- [Instructions for the task]
In the article about the Summit supercomputer below, rewrite the paragraph that begins "The machine, with its 4,608 servers" as a short bulleted list that keeps its main facts.

- [Selected extract]
§ §

Behold Summit, a new supercomputer capable of making 200 million billion calculations per second. It marks the first time in five years that a machine from the United States has been ranked as the world’s most powerful.
The specs for this $200 million machine defy comprehension. Built by IBM and Nvidia for the US Department of Energy’s Oak Ridge National Laboratory, Summit is a 200 petaflop machine, meaning it can perform 20 quadrillion calculations per second. That’s about a million times faster than a typical laptop computer. As the the New York Times put it, a human would require 63 billion years to do what Summit can do in a single second. Or as stated by MIT Technology Review, “everyone on Earth would have to do a calculation every second of every day for 305 days to crunch what the new machine can do in the blink of an eye.”
The machine, with its 4,608 servers, 9,216 central processing chips, and 27,648 graphics processors, weighs 340 tons. The system is housed in a 9,250 square-foot room at Oak Ridge National Laboratory’s facility in Tennessee. To keep this machine cool, 4,000 gallons of water are pumped through the system. The 13 megawatts of energy required to power this behemoth could light up over 8,000 US homes.
Summit is now the world’s most powerful supercomputer, and it is 60 percent faster than the previous title holder, China’s Sunway TaihuLight. It’s the first time since 2013 that a US-built computer has held the title, showing the US is keeping up with its main rival in this area, China. Summit is eight times more powerful that Titan, America’s other top-ranked system.

§ §

- [Data block]
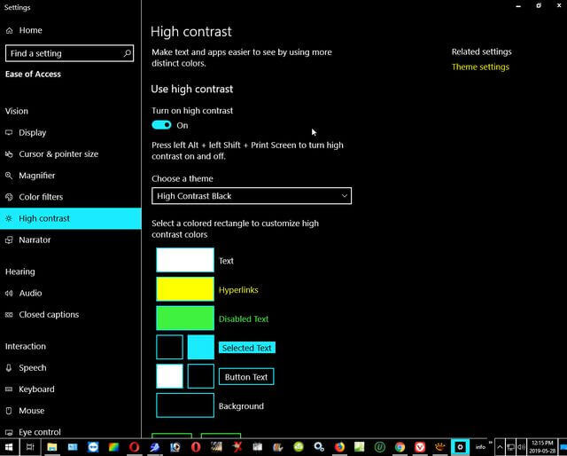Click the Speech microphone icon

point(9,368)
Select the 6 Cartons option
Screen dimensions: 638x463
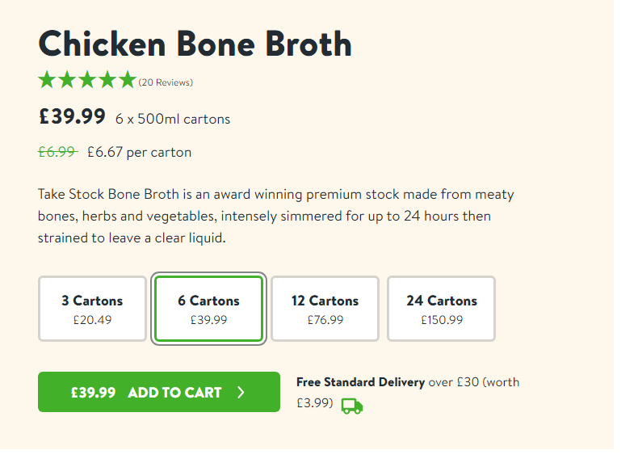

§ §

- [Answer to this task]
- Hardware: 4,608 servers, 9,216 central processing chips and 27,648 graphics processors
- Weight: 340 tons
- Location: a 9,250-square-foot room at Oak Ridge National Laboratory's facility in Tennessee
- Cooling: 4,000 gallons of water pumped through the system
- Power: 13 megawatts, enough to light over 8,000 US homes